*SHORT TASK 1*
Answer these questions using the patch thread:
(a) Who wrote the reply, and on what date was it sent?
(b) According to the commit message, what architecture-specific parts do the helper inlines handle?
(c) Which new file does the patch add?
*SHORT TASK 2*
Continue the patch thread from the point where it stops.

*PASSAGE GIVEN*
Re: [patch V3 08/13] x86/entry: Use generic syscall entry function

From: Kees Cook
Date: Thu Jul 16 2020 - 17:14:03 EST


On Thu, Jul 16, 2020 at 08:22:16PM +0200, Thomas Gleixner wrote:
> From: Thomas Gleixner <tglx@xxxxxxxxxxxxx>
>
> Replace the syscall entry work handling with the generic version. Provide
> the necessary helper inlines to handle the real architecture specific
> parts, e.g. audit and seccomp invocations.
>
> Use a temporary define for idtentry_enter_user which will be cleaned up
> seperately.
>
> Signed-off-by: Thomas Gleixner <tglx@xxxxxxxxxxxxx>
> [...]
> --- /dev/null
> +++ b/arch/x86/include/asm/entry-common.h
> @@ -0,0 +1,86 @@
> +/* SPDX-License-Identifier: GPL-2.0-only */
> +#ifndef _ASM_X86_ENTRY_COMMON_H
> +#define _ASM_X86_ENTRY_COMMON_H
> +
> +#include <linux/seccomp.h>
> +#include <linux/audit.h>
> +
> +/* Check that the stack and regs on entry from user mode are sane. */
> +static __always_inline void arch_check_user_regs(struct pt_regs *regs)

Recorded data
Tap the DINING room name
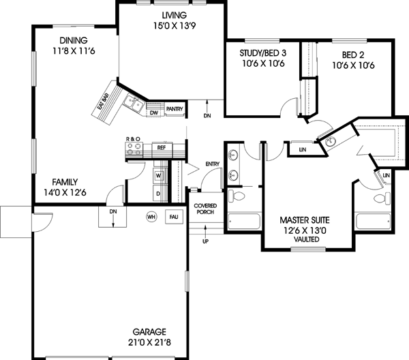(72, 40)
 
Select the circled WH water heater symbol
(151, 217)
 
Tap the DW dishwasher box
(154, 112)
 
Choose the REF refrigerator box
(162, 147)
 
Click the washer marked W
(158, 175)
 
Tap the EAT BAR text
(104, 100)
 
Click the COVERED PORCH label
(205, 209)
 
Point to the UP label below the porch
(205, 241)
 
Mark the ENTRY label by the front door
(212, 164)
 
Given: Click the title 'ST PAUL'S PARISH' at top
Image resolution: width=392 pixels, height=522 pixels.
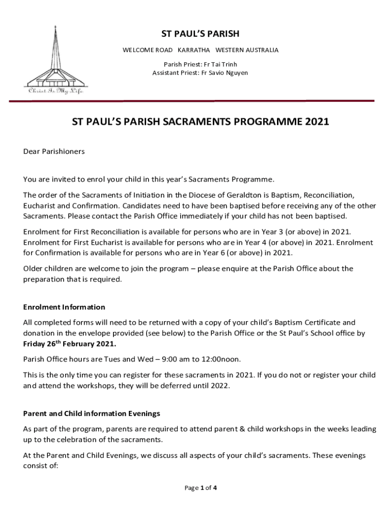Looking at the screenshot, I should [200, 34].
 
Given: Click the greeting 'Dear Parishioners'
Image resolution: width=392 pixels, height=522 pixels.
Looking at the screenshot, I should [54, 151].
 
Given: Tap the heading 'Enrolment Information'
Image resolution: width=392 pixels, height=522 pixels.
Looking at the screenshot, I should [64, 307].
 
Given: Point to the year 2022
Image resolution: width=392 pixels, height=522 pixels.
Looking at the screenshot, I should [220, 385].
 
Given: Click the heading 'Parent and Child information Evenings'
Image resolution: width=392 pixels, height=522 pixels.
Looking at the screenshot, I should [92, 413].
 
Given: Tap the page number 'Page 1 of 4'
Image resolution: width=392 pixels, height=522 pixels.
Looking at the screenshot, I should [201, 488].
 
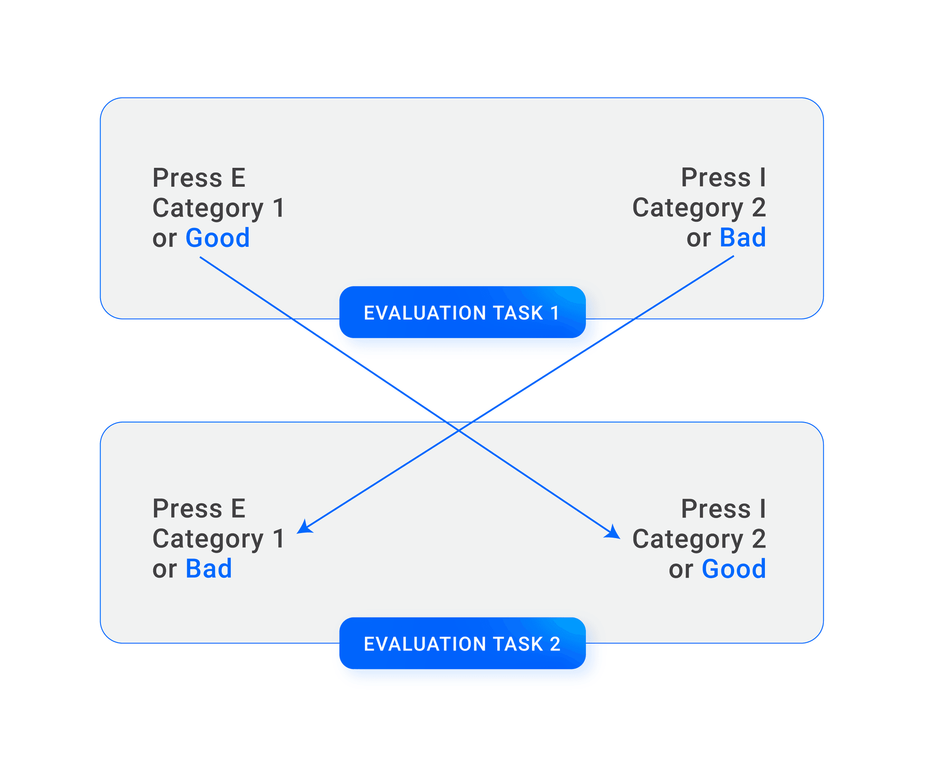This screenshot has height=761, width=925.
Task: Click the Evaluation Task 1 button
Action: [x=462, y=312]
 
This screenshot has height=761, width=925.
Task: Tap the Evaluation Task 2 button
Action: [x=462, y=643]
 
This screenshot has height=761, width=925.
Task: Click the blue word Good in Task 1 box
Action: [x=217, y=238]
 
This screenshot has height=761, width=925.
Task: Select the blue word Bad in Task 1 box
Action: [x=742, y=238]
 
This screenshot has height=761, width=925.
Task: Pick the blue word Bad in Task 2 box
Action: [x=208, y=569]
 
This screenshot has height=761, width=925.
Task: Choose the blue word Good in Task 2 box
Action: [x=734, y=569]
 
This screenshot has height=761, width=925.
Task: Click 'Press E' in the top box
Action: [x=199, y=178]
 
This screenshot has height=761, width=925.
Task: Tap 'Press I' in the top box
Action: [x=723, y=178]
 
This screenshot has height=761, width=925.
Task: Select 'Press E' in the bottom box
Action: [x=199, y=509]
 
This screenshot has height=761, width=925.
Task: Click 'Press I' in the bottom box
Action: [x=723, y=509]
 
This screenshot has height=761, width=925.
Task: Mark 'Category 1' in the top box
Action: [x=218, y=208]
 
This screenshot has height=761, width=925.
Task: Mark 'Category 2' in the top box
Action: [x=699, y=208]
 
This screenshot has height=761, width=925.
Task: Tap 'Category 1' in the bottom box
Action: [x=218, y=539]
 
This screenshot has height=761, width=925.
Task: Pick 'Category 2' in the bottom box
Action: [x=699, y=539]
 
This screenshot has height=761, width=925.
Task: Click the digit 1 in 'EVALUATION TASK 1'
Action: [x=555, y=313]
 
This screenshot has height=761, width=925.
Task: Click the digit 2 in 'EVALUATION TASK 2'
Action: [x=555, y=644]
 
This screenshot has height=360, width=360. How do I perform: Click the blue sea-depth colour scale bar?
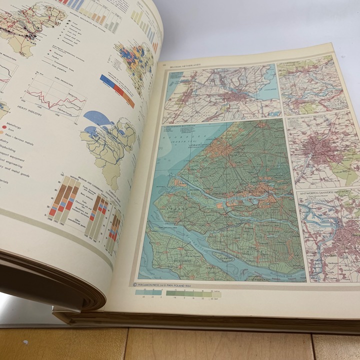point(148,292)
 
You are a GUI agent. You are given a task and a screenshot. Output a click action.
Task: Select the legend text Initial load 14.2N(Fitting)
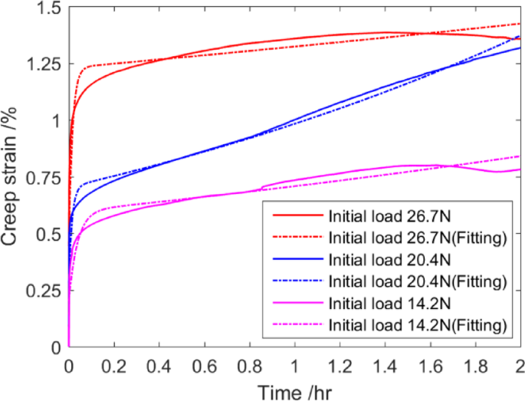[x=418, y=325]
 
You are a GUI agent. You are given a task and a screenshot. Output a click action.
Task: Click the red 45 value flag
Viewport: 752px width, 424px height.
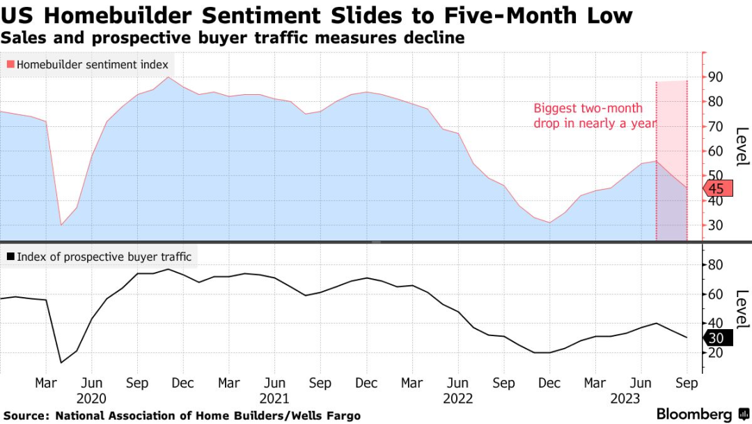720,189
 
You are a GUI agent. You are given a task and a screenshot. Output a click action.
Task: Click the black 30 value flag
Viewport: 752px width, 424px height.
720,338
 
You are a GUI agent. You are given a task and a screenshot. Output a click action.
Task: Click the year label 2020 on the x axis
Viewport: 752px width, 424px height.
91,398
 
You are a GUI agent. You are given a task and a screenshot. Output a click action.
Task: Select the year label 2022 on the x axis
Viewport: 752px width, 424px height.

*EXERCISE RESULT 1*
(a) Kees Cook wrote the reply on Thursday, July 16, 2020.
(b) The helper inlines handle audit and seccomp invocations.
(c) The patch adds arch/x86/include/asm/entry-common.h.

*EXERCISE RESULT 2*
> +{
> + if (IS_ENABLED(CONFIG_DEBUG_ENTRY)) {
> + /*
> + * Make sure that the entry code gave us a sensible EFLAGS
> + * register. Native because we want to check the actual CPU
> + * state, not the interrupt state as imagined by Xen.
> + */
> + unsigned long flags = native_save_fl();
> + WARN_ON_ONCE(flags & (X86_EFLAGS_AC | X86_EFLAGS_DF |
> + X86_EFLAGS_NT));
> +
> + /* We think we came from user mode. Make sure pt_regs agrees. */
> + WARN_ON_ONCE(!user_mode(regs));
> +
> + /*
> + * All entries from user mode (except #DF) should be on the
> + * normal thread stack and should have user pt_regs in the
> + * correct location.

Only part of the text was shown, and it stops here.